Indaguei se ele tinha combinado isso com os russos.
Há países que se deixam matar. Outros resistem até o fim.
Depois de ter descido ao inferno
com a implosão do sistema cambial e amargado quedas recordes do PIB, a Argentina está renascendo.
Há quem atribua a queda do
PIB ao calote da dívida externa.
Há duas malícias aí. A primeira
é que a queda do PIB foi conseqüência da explosão da conversibilidade. O calote está sendo
aplicado agora, e o país está
crescendo. A segunda é que calote é deixar de pagar, podendo.
Quando não se consegue, o nome adequado é "reestruturação
da dívida".
Tanto assim que, em janeiro,
se completado o processo de renegociação com os credores, não
há dúvida de que capitais externos -grande parte dos próprios
argentinos- começará a retornar ao país.
A Argentina está saindo do
buraco comandada por Néstor
Kirchner, um presidente boquirroto, ironizado por qualquer argentino pensante, com um ministério medíocre.

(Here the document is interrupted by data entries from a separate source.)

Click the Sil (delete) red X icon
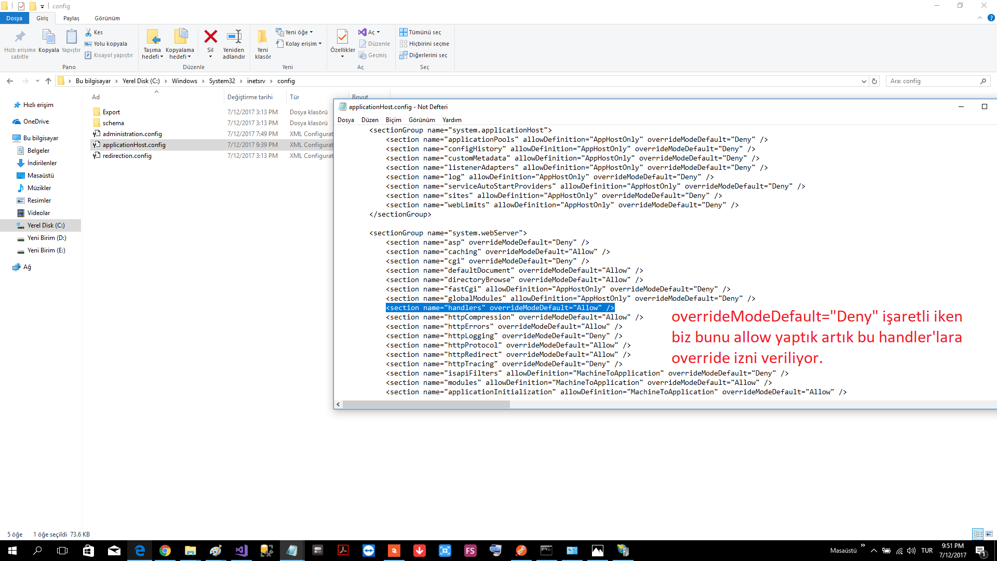Viewport: 997px width, 561px height. click(x=210, y=37)
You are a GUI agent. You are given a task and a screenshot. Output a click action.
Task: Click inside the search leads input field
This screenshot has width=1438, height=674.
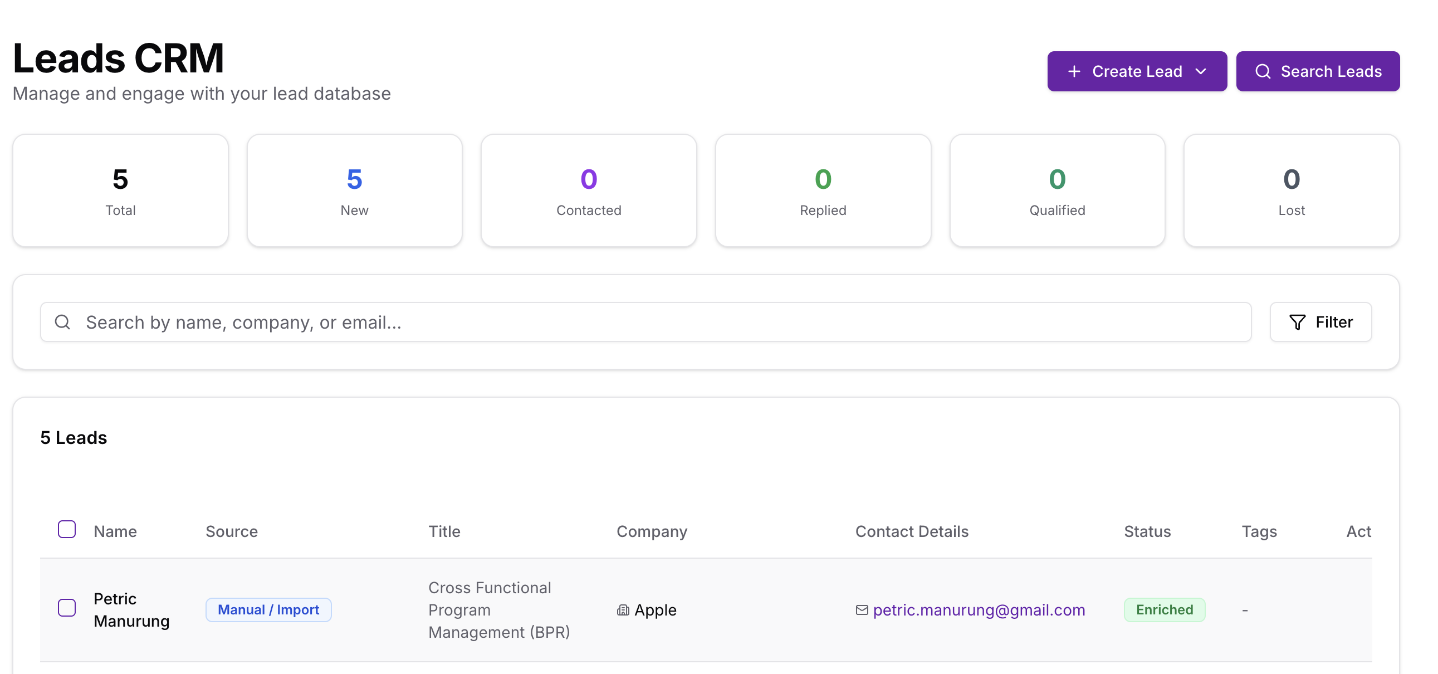tap(447, 322)
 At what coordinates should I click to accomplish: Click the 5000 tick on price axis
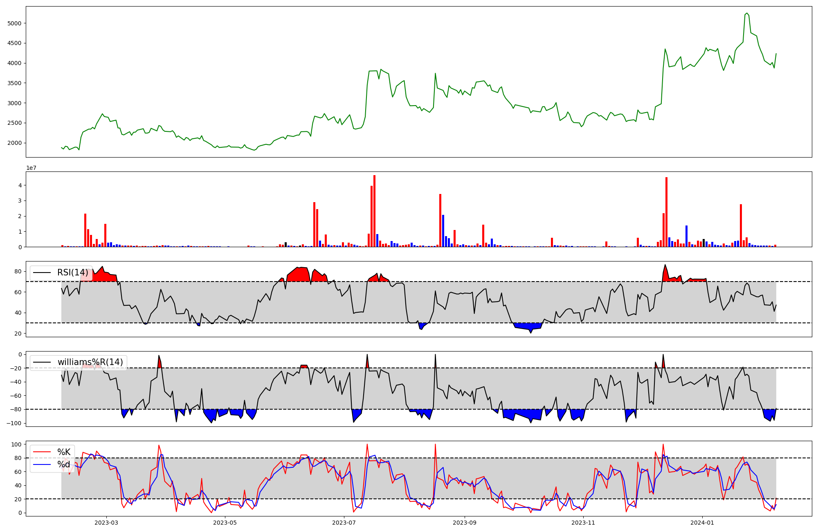tap(14, 23)
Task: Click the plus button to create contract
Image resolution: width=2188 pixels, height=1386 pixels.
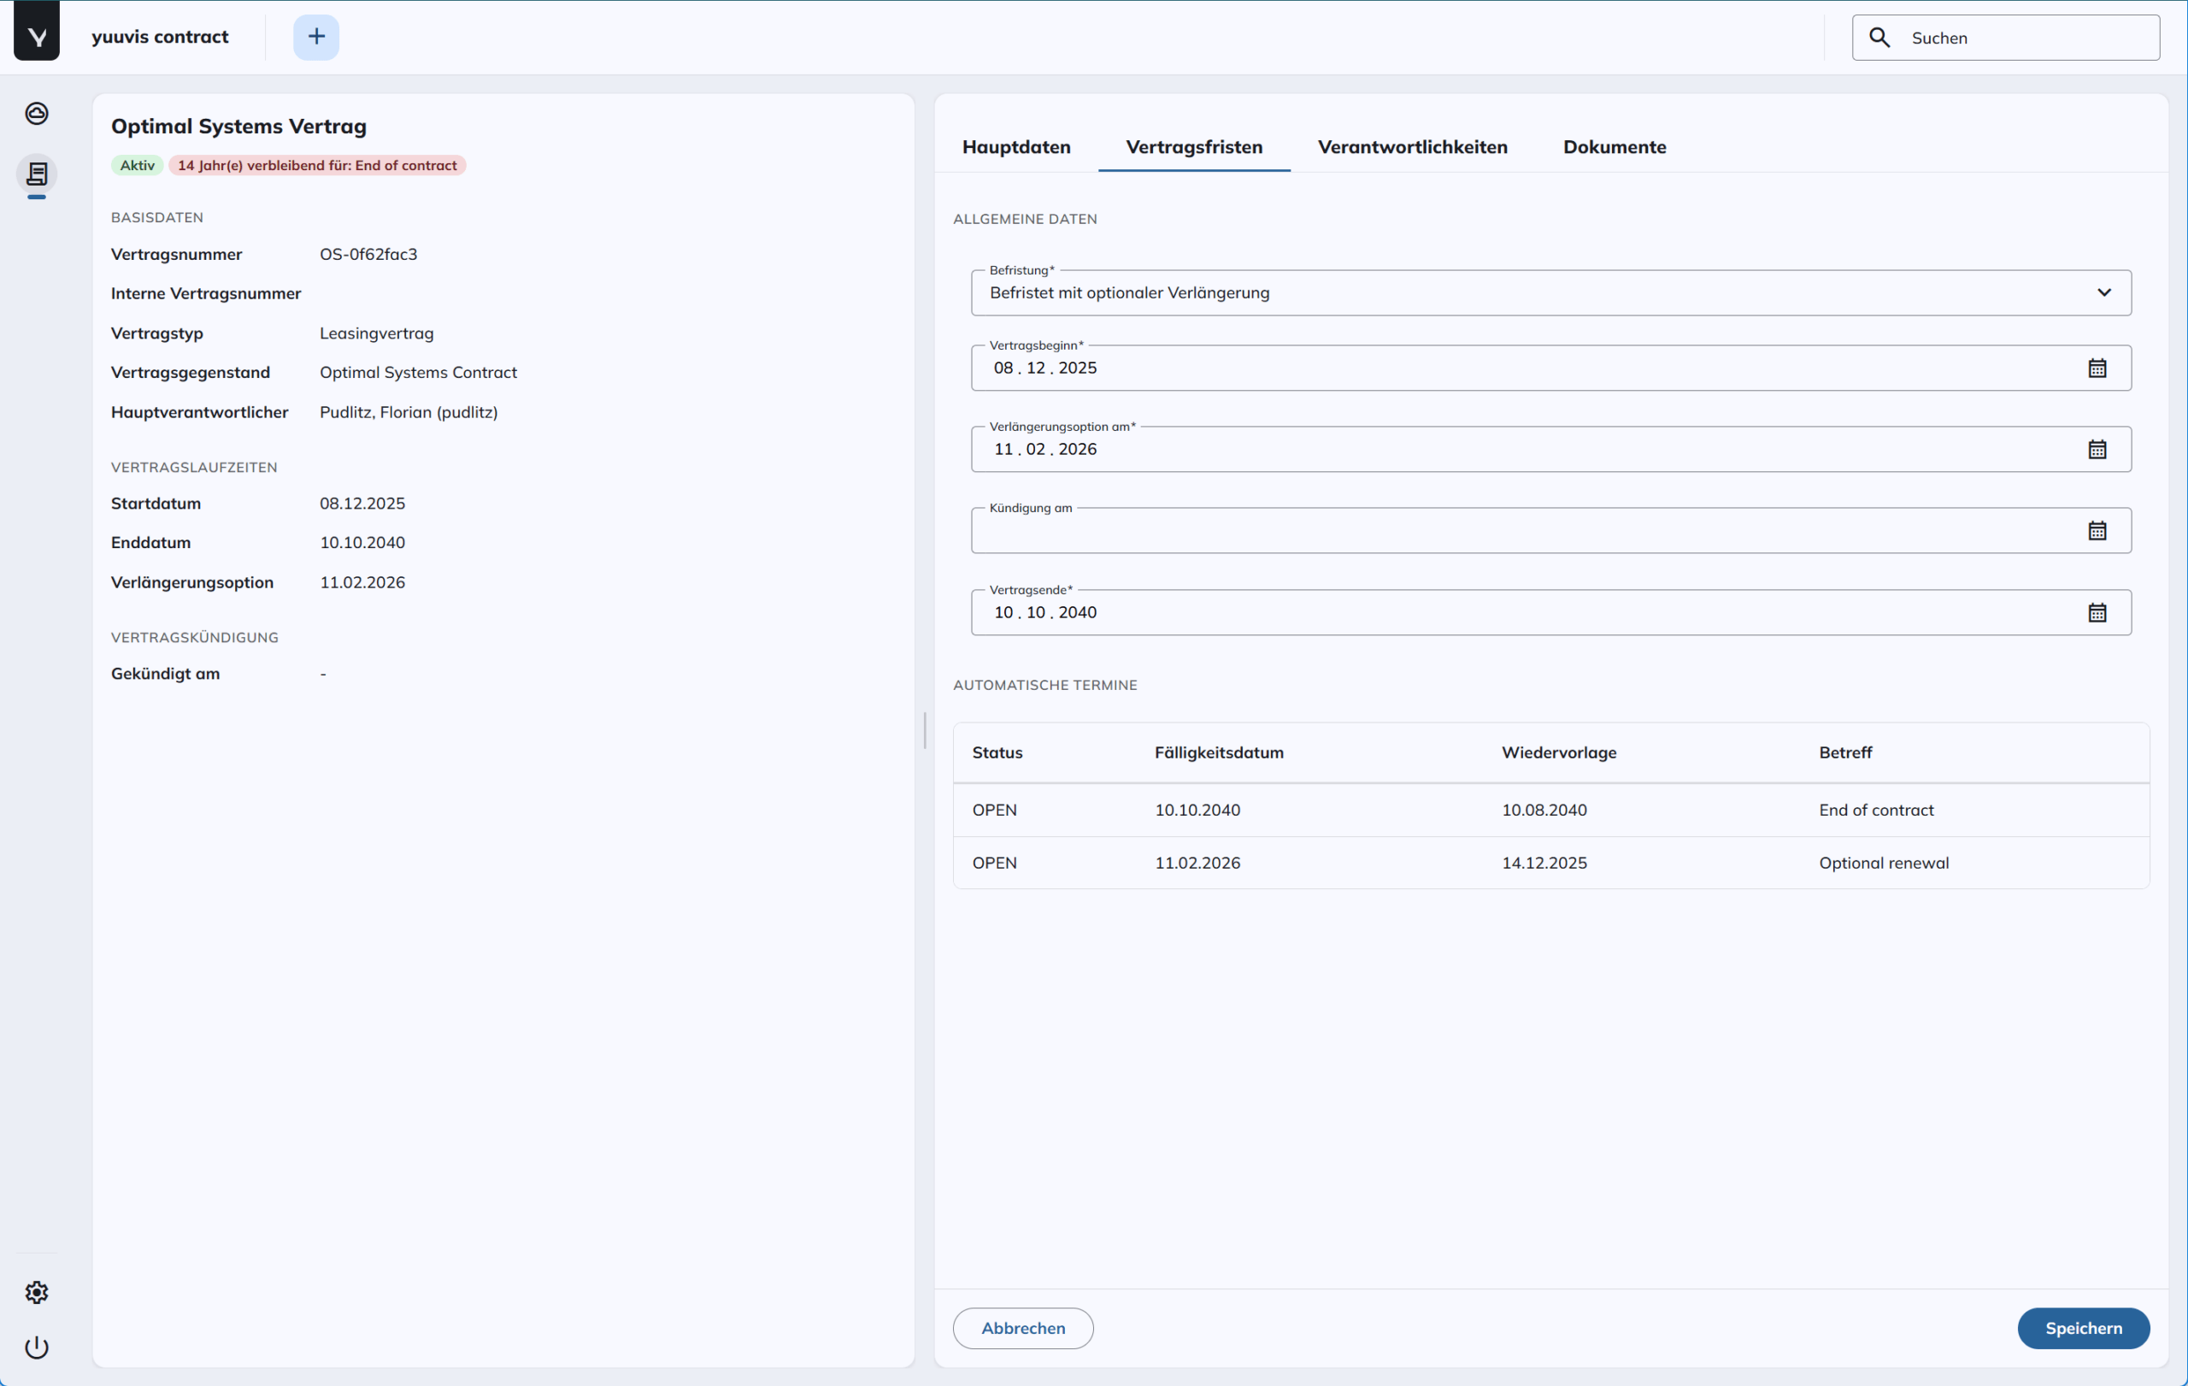Action: 316,36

Dos grandes intelectuais argentinos, historiador, jornalista
e músico, o octogenário Félix
Luna é desses entusiasmados
com a recuperação do país, embora não tenha um pingo de admiração por seu presidente.
A economia está se recuperando, a indústria renascendo, o superávit fiscal está de volta, assim
como o superávit das contas externas, e a inflação está sob controle. O país que está acabando
de impor aos credores perdas gigantescas -embora menores
do que os ganhos gigantescos
que tiveram antes de o país quebrar- tem juros razoáveis e
não padece da "incerteza jurisdicional" brandida por economistas brasileiros.
O que Kirchner fez foi apenas
rejeitar as imposições ilógicas
do FMI -que, a cada queda da
arrecadação, por conta da recessão, recomendava mais aumento de impostos, que traziam
mais recessão-, endurecer na
renegociação da dívida, por absoluta falta de alternativa, e
manter um câmbio favorável
para a produção. Está meramente praticando o bê-a-bá do
desenvolvimento: a defesa, mesmo que por vezes primária e intransigente, do interesse nacional.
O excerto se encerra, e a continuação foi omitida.